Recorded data
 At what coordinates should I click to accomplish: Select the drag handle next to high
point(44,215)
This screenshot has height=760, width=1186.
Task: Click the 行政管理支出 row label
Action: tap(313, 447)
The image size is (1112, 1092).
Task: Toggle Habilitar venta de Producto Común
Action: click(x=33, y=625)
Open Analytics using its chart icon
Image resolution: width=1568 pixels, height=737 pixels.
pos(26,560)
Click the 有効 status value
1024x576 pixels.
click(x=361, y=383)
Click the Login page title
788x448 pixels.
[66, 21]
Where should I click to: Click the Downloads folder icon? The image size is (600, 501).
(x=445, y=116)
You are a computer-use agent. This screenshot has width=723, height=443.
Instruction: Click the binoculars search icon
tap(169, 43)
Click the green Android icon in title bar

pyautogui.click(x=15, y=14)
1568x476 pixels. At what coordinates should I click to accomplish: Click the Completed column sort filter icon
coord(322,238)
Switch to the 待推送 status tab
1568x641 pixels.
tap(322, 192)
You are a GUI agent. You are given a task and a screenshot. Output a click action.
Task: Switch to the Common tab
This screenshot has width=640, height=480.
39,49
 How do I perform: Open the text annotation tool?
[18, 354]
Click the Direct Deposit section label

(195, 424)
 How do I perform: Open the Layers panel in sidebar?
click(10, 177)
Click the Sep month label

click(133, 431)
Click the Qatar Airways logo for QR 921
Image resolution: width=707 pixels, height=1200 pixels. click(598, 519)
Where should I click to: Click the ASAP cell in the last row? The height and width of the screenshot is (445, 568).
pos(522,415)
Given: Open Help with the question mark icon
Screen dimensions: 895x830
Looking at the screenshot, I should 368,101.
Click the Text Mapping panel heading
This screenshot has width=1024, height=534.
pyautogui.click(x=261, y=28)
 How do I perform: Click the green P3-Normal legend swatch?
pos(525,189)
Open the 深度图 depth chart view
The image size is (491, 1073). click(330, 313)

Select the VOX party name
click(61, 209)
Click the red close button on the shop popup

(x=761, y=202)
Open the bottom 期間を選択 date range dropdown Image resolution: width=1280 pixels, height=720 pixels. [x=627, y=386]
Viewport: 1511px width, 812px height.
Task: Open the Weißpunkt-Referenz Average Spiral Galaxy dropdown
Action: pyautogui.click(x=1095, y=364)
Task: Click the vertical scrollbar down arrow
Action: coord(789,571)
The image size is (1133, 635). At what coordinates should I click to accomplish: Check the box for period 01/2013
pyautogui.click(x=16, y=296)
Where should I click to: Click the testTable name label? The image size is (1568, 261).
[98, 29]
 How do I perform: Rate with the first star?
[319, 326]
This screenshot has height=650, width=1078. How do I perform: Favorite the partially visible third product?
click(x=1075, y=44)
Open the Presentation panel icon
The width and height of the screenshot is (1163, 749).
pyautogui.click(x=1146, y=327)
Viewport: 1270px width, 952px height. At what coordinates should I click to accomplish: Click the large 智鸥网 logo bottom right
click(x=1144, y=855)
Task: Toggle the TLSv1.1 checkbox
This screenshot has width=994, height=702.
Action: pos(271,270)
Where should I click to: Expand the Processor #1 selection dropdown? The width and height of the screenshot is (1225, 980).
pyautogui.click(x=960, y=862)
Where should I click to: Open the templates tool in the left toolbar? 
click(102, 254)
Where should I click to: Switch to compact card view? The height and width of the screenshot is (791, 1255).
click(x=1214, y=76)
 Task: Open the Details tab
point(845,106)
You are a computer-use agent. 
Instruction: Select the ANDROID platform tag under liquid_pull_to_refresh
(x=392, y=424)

WHAT TO DO: Copy each record exactly, leaving nothing out.

RESULT OF THE TASK:
 At what coordinates should I click to accomplish: Select the drag handle next to high
point(44,215)
This screenshot has height=760, width=1186.
Task: Click the 行政管理支出 row label
Action: tap(313, 447)
The image size is (1112, 1092).
Task: Toggle Habilitar venta de Producto Común
Action: click(x=33, y=625)
Open Analytics using its chart icon
Image resolution: width=1568 pixels, height=737 pixels.
pos(26,560)
Click the 有効 status value
1024x576 pixels.
click(x=361, y=383)
Click the Login page title
788x448 pixels.
[66, 21]
Where should I click to: Click the Downloads folder icon? The image size is (600, 501).
(x=445, y=116)
You are a computer-use agent. This screenshot has width=723, height=443.
Instruction: Click the binoculars search icon
tap(169, 43)
Click the green Android icon in title bar

pyautogui.click(x=15, y=14)
1568x476 pixels. At what coordinates should I click to accomplish: Click the Completed column sort filter icon
coord(322,238)
Switch to the 待推送 status tab
1568x641 pixels.
tap(322, 192)
You are a GUI agent. You are given a task and a screenshot. Output a click action.
Task: Switch to the Common tab
This screenshot has width=640, height=480.
39,49
 How do I perform: Open the text annotation tool?
[18, 354]
Click the Direct Deposit section label

(195, 424)
 How do I perform: Open the Layers panel in sidebar?
click(10, 177)
Click the Sep month label

click(133, 431)
Click the Qatar Airways logo for QR 921
Image resolution: width=707 pixels, height=1200 pixels. click(598, 519)
Where should I click to: Click the ASAP cell in the last row? The height and width of the screenshot is (445, 568).
pos(522,415)
Given: Open Help with the question mark icon
Screen dimensions: 895x830
Looking at the screenshot, I should 368,101.
Click the Text Mapping panel heading
This screenshot has width=1024, height=534.
pyautogui.click(x=261, y=28)
 How do I perform: Click the green P3-Normal legend swatch?
pos(525,189)
Open the 深度图 depth chart view
The image size is (491, 1073). click(330, 313)

Select the VOX party name
click(61, 209)
Click the red close button on the shop popup

(x=761, y=202)
Open the bottom 期間を選択 date range dropdown Image resolution: width=1280 pixels, height=720 pixels. [x=627, y=386]
Viewport: 1511px width, 812px height.
Task: Open the Weißpunkt-Referenz Average Spiral Galaxy dropdown
Action: pyautogui.click(x=1095, y=364)
Task: Click the vertical scrollbar down arrow
Action: coord(789,571)
The image size is (1133, 635). At what coordinates should I click to accomplish: Check the box for period 01/2013
pyautogui.click(x=16, y=296)
Where should I click to: Click the testTable name label? The image size is (1568, 261).
[98, 29]
 How do I perform: Rate with the first star?
[319, 326]
This screenshot has height=650, width=1078. How do I perform: Favorite the partially visible third product?
click(x=1075, y=44)
Open the Presentation panel icon
The width and height of the screenshot is (1163, 749).
pyautogui.click(x=1146, y=327)
Viewport: 1270px width, 952px height. At what coordinates should I click to accomplish: Click the large 智鸥网 logo bottom right
click(x=1144, y=855)
Task: Toggle the TLSv1.1 checkbox
This screenshot has width=994, height=702.
Action: pos(271,270)
Where should I click to: Expand the Processor #1 selection dropdown? The width and height of the screenshot is (1225, 980).
pyautogui.click(x=960, y=862)
Where should I click to: Open the templates tool in the left toolbar? 
click(102, 254)
Where should I click to: Switch to compact card view? The height and width of the screenshot is (791, 1255).
click(x=1214, y=76)
 Task: Open the Details tab
point(845,106)
You are a computer-use agent. 
Instruction: Select the ANDROID platform tag under liquid_pull_to_refresh
(x=392, y=424)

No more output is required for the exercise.